Effort and execution. Those were the words Lakers coach JJ Redick emphasised after the Lakers bad loss to the Rockets on Christmas Day, the two qualities the team didn’t have that night. When the Lakers were good, Redick said, they embodied those qualities. When they were terrible, they didn’t. That night they were terrible right from the start.
It was a tidy classification, a neat binary. Prodded very lightly it began to slip.
“As a coach what does that feel like?” Dan asks. In his voice I can hear him thinking back to the beginning of the game he’s just covered, wanting to pick up this fraying thread just before it split. “When you’re on the sidelines, and you’ve keyed in on something and within 48 seconds—”
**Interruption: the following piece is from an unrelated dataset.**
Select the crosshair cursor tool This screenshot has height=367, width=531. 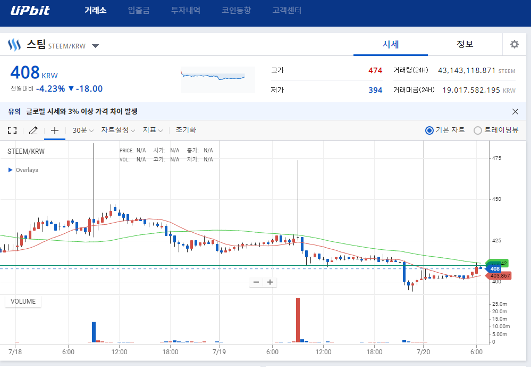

“It doesn’t matter how I feel,” Redick responds, cutting him off.
Just before Redick speaks, almost imperceptibly (thank goodness, really, for postgame recordings), his eyes narrow and he shakes his head very slightly, seemingly in response to Dan’s use of the word “feel”.
“It doesn’t matter how I feel,” Redick repeats, his right hand holding the postgame mic and his left lightly, repeatedly, tenting against the stats sheet on the table in front of him.
Dan changes the tack of his question — why did Redick think his team was unable to execute the things they were tasked with?
“‘Cause we don’t care enough right now,” Redick said immediately, “that’s the part that bothers you a lot.” His left hand comes off the stats sheet and begins to churn the air for emphasis. “We don’t care enough to do the things that are necessary. We don’t care enough to be a professional. You know, we had it… we don’t have it right now.”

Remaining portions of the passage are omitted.